→ **Selected passage**:
************
No two people smell things the same way, says Hiroaki Matsunami. "When we smell something, the receptors that are activated can be very different (from one person to the next) depending on your genome." (Credit: Liz mc/Flickr)

No two noses smell the same

How you sense a smell—as pleasant or offensive—may be decided by a difference at the smallest level of DNA—one amino acid on one gene, researchers say.

There are about 400 genes coding for the receptors in our noses, and according to the 1000 Genomes Project, there are more than 900,000 variations of those genes. These receptors control the sensors that determine how we smell odors. A given odor will activate a suite of receptors in the nose, creating a specific signal for the brain.

But the receptors don’t work the same for all of us, says Hiroaki Matsunami, associate professor of molecular genetics and microbiology at the Duke University School of Medicine. In fact, when comparing the receptors in any two people, they should be about 30 percent different.

“There are many cases when you say you like the way something smells and other people don’t. That’s very common,” says Matsunami, who is also a member of the Neurobiology Graduate Program and the Duke Institute for Brain Sciences.

But what the researchers found is that no two people smell things the same way. “We found that individuals can be very different at the receptor levels, meaning that when we smell something, the receptors that are activated can be very different (from one person to the next) depending on your genome.”

The study didn’t look at the promoter regions of the genes, which are highly variable, or gene copy number variation, which is very high in odor receptors, so the 30 percent figure for the difference between individuals is probably conservative, Matsunami says.
************
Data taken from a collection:
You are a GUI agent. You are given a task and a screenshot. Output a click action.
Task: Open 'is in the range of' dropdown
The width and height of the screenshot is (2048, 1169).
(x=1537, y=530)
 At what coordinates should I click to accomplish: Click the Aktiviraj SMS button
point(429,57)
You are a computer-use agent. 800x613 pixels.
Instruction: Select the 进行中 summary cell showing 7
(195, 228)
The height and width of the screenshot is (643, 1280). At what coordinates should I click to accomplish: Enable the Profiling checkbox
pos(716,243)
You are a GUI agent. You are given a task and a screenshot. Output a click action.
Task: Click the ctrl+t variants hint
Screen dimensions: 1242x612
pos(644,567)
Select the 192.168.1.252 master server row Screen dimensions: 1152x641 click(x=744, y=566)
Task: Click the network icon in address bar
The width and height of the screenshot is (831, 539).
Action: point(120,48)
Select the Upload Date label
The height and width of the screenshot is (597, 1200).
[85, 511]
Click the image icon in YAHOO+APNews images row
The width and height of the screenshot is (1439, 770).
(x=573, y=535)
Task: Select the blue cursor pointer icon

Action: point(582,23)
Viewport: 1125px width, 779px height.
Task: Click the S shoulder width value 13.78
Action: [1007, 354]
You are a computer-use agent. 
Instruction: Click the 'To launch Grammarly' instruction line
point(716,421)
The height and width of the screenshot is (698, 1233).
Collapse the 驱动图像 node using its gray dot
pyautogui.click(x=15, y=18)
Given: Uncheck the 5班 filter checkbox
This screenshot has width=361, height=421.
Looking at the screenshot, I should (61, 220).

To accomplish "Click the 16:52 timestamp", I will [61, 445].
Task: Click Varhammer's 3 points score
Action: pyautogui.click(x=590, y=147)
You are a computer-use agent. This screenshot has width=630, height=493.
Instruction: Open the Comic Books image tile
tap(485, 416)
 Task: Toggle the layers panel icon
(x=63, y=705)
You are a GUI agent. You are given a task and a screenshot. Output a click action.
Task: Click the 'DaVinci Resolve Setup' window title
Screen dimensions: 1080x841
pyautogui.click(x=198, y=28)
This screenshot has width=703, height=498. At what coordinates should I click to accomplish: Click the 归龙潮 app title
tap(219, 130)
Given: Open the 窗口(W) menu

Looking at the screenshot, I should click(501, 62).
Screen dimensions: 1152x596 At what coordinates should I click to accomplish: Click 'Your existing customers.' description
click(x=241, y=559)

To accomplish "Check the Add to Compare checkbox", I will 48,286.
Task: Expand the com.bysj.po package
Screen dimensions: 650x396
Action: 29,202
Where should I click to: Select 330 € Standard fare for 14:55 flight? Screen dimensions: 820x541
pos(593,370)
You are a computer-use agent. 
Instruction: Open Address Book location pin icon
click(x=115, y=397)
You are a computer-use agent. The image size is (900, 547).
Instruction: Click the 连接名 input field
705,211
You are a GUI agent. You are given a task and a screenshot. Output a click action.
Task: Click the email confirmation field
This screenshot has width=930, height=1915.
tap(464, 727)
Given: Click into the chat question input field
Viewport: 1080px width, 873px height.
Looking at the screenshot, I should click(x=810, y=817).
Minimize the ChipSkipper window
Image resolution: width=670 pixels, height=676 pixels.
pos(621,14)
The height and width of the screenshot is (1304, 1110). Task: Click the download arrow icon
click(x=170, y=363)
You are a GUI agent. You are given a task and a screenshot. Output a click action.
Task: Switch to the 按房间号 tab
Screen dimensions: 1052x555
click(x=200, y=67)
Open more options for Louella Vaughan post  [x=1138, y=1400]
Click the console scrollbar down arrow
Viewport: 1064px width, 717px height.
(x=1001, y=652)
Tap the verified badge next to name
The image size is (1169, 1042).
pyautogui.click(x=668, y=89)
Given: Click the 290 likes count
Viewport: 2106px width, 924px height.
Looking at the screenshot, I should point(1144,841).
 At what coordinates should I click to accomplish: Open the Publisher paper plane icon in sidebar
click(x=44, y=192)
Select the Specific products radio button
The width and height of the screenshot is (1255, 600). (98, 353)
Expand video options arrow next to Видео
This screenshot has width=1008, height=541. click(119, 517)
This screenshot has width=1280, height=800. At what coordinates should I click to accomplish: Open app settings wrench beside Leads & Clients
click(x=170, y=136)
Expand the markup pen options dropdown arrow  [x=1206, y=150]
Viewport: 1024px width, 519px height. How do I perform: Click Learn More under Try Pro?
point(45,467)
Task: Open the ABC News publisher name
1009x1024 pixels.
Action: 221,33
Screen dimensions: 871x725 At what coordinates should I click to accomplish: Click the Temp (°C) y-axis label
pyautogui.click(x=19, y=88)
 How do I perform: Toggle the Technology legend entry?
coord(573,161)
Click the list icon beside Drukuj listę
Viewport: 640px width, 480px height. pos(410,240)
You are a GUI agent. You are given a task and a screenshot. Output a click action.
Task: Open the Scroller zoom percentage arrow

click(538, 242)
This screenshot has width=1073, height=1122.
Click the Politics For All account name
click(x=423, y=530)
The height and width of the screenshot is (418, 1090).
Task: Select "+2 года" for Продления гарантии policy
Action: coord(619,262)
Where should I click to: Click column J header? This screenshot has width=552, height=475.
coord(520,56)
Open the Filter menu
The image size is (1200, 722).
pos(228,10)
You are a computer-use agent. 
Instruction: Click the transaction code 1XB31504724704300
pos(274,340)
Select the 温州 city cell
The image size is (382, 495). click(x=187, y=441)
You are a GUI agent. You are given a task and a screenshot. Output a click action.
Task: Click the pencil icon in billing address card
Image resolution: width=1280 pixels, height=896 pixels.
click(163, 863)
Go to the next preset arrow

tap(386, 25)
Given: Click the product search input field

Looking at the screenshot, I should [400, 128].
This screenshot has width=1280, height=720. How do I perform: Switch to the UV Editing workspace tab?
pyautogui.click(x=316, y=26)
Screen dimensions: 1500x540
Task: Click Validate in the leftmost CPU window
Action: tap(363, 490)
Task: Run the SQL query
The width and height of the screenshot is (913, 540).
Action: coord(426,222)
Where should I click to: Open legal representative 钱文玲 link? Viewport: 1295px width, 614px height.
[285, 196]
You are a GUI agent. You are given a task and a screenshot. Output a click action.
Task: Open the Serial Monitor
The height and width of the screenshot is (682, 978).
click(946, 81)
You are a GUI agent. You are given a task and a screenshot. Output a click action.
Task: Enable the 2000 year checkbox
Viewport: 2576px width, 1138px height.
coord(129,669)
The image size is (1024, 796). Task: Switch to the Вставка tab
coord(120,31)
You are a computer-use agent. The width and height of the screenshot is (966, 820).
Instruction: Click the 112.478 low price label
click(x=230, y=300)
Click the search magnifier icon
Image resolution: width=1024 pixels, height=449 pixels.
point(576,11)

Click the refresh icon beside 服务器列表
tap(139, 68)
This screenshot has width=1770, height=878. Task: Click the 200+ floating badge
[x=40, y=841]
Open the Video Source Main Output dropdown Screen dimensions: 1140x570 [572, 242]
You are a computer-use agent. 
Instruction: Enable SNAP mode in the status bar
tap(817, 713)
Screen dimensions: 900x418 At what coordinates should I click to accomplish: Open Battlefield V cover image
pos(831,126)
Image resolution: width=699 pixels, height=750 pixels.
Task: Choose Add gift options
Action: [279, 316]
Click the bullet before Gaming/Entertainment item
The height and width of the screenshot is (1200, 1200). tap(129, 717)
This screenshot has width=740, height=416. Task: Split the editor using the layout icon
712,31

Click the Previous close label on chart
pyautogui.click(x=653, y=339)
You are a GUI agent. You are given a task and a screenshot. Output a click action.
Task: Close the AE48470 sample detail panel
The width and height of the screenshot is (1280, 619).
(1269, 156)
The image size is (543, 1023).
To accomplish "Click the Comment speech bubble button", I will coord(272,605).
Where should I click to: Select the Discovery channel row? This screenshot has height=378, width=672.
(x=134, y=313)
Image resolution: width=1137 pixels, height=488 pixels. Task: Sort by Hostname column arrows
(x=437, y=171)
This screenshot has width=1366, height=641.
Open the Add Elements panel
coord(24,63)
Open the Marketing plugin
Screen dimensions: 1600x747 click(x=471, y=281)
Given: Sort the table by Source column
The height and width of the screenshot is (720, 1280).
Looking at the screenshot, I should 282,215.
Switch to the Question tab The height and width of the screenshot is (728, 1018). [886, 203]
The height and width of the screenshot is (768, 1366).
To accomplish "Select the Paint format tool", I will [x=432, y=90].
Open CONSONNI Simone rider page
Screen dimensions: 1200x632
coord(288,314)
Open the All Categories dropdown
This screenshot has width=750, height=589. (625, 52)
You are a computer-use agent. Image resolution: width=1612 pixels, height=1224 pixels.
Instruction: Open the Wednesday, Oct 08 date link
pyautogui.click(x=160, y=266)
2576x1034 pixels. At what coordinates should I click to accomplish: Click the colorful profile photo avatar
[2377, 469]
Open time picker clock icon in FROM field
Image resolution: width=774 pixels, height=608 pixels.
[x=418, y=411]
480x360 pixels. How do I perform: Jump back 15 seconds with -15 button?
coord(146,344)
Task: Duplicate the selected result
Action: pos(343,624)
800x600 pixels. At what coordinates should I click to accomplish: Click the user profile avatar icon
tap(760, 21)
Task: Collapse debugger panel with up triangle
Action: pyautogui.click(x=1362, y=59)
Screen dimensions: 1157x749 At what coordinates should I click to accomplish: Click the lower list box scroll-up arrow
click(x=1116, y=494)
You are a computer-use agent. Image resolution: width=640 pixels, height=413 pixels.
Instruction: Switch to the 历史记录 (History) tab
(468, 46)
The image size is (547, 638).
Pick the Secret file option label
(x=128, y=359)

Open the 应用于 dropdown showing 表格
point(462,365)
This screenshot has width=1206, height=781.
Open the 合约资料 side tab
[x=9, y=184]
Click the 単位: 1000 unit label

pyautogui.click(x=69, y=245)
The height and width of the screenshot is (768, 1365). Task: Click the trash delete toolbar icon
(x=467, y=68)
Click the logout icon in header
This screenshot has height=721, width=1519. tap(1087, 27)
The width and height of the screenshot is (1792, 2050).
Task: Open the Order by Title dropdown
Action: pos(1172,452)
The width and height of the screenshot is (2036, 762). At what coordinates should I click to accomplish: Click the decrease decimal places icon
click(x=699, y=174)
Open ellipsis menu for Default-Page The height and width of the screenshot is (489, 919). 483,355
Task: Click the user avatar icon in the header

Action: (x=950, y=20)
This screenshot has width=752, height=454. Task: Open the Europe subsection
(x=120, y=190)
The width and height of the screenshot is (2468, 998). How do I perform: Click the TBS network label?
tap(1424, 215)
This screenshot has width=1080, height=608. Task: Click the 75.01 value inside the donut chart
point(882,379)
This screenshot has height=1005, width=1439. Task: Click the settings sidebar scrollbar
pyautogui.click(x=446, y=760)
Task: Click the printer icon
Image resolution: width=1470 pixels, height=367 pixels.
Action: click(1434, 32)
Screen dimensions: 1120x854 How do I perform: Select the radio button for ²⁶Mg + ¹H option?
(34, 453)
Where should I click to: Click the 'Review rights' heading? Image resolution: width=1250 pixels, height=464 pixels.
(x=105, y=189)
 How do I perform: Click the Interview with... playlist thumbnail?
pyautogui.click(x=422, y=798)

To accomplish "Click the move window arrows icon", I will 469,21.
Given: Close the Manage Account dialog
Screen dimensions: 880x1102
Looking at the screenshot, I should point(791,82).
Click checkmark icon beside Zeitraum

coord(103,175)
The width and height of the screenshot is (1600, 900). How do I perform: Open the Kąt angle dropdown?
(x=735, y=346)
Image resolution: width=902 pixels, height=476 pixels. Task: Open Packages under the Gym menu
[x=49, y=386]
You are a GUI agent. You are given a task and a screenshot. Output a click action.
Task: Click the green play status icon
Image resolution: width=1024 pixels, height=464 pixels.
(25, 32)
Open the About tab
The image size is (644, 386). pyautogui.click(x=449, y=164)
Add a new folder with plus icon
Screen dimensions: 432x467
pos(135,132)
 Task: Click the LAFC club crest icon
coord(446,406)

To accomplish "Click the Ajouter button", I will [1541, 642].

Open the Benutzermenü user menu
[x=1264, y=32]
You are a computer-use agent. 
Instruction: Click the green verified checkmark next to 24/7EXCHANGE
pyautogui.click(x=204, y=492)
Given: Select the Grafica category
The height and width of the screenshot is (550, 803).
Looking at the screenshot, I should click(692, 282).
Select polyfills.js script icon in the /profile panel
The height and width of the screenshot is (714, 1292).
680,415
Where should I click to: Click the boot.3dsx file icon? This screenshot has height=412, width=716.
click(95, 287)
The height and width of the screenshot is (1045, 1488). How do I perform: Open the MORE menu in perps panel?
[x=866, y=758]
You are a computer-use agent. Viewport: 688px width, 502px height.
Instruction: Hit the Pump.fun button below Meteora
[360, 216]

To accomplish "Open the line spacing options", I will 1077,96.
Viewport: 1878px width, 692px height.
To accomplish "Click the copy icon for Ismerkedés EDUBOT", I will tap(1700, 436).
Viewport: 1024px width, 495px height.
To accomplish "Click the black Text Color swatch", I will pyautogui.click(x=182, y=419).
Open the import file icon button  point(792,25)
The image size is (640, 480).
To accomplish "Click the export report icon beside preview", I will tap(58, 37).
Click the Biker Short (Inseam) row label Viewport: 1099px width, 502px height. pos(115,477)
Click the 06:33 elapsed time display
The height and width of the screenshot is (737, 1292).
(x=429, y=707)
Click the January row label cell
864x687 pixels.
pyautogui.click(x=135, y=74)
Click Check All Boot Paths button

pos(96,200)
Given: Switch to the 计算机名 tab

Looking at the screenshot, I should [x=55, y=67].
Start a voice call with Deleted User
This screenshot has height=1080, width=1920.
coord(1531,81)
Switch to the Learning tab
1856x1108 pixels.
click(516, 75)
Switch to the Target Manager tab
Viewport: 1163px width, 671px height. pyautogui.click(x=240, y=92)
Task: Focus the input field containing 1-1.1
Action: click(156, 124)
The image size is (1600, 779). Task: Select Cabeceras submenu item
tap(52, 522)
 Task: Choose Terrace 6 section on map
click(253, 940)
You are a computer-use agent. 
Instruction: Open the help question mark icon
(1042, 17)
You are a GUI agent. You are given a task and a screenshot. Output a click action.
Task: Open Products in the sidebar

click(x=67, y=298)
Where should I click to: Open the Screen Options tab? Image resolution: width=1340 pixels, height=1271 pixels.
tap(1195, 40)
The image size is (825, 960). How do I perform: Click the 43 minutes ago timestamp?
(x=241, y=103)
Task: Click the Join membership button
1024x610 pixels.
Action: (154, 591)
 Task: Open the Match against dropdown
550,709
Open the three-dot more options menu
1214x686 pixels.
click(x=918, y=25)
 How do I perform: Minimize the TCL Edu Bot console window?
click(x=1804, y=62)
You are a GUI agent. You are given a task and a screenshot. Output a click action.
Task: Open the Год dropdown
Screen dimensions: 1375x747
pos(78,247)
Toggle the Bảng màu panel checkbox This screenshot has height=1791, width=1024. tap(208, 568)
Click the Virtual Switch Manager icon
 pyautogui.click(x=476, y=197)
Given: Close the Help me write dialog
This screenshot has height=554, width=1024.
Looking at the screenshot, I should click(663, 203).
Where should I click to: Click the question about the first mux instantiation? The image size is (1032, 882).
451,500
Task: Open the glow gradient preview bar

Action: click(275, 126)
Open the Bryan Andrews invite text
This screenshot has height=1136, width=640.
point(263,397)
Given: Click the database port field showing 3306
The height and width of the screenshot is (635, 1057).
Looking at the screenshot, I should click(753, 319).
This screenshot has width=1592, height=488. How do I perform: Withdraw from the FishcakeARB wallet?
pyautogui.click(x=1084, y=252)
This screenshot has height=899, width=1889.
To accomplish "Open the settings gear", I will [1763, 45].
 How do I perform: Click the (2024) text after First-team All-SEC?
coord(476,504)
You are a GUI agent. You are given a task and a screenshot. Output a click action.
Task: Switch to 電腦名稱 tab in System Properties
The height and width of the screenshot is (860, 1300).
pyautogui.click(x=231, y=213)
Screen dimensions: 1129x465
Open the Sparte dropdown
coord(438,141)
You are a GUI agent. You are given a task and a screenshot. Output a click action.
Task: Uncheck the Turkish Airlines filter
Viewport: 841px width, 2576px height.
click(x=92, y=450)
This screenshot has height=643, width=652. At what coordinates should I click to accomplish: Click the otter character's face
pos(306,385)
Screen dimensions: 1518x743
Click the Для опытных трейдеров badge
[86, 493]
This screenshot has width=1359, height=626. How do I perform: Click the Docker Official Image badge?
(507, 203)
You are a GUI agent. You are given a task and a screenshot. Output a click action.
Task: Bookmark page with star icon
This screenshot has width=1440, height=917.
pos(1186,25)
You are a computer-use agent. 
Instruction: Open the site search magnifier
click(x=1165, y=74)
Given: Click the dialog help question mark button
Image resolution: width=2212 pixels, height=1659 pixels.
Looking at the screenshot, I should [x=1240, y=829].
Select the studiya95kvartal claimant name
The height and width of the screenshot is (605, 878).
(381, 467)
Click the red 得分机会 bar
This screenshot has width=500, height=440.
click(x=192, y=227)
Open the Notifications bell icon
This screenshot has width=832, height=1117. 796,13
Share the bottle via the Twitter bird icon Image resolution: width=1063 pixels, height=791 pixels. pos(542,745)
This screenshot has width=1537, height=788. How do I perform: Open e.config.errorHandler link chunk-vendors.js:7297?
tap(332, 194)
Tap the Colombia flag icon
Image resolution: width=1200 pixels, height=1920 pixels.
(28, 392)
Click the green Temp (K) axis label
************
→ **Prompt A**:
In the smell article, rewrite everything from "But what the" down to "conservative, Matsunami says.", replacing "receptors" with "sensors".
→ **Prompt B**:
Carry on the smell article from the point where it stops.

→ **Answer A**:
But what the researchers found is that no two people smell things the same way. “We found that individuals can be very different at the receptor levels, meaning that when we smell something, the sensors that are activated can be very different (from one person to the next) depending on your genome.”

The study didn’t look at the promoter regions of the genes, which are highly variable, or gene copy number variation, which is very high in odor sensors, so the 30 percent figure for the difference between individuals is probably conservative, Matsunami says.

→ **Answer B**:
Flavors, fragrance, food

While researchers had earlier identified the genes that encode for odor receptors, it has been a mystery how the receptors are activated. To determine what turns the receptors on, researchers cloned more than 500 receptors each from 20 people that had slight variations of only one or two amino acids and systematically exposed them to odor molecules that might excite the receptors.

By exposing each receptor to a very small concentration—1, 10, or 100 micromoles—of 73 odorants, such as vanillin or guaiacol, the group was able to identify 27 receptors that had a significant response to at least one odorant.

The finding, published in the December issue of Nature Neuroscience, doubles the number of known odorant-activated receptors, bringing the number to 40. The research could have a big impact for the flavors, fragrance, and food industries.

“These manufacturers all want to know a rational way to produce new chemicals of interest, whether it’s a new perfume or new-flavored ingredient, and right now there’s no scientific basis for doing that,” Matsunami says.

“To do that, we need to know which receptors are being activated by certain chemicals and the consequences of those activations in terms of how we feel and smell.”

Researchers from University of Pennsylvania School of Medicine, Rockefeller University, and Monell Chemical Senses Center in Philadelphia contributed to the study that was funded by the National Institutes of Health.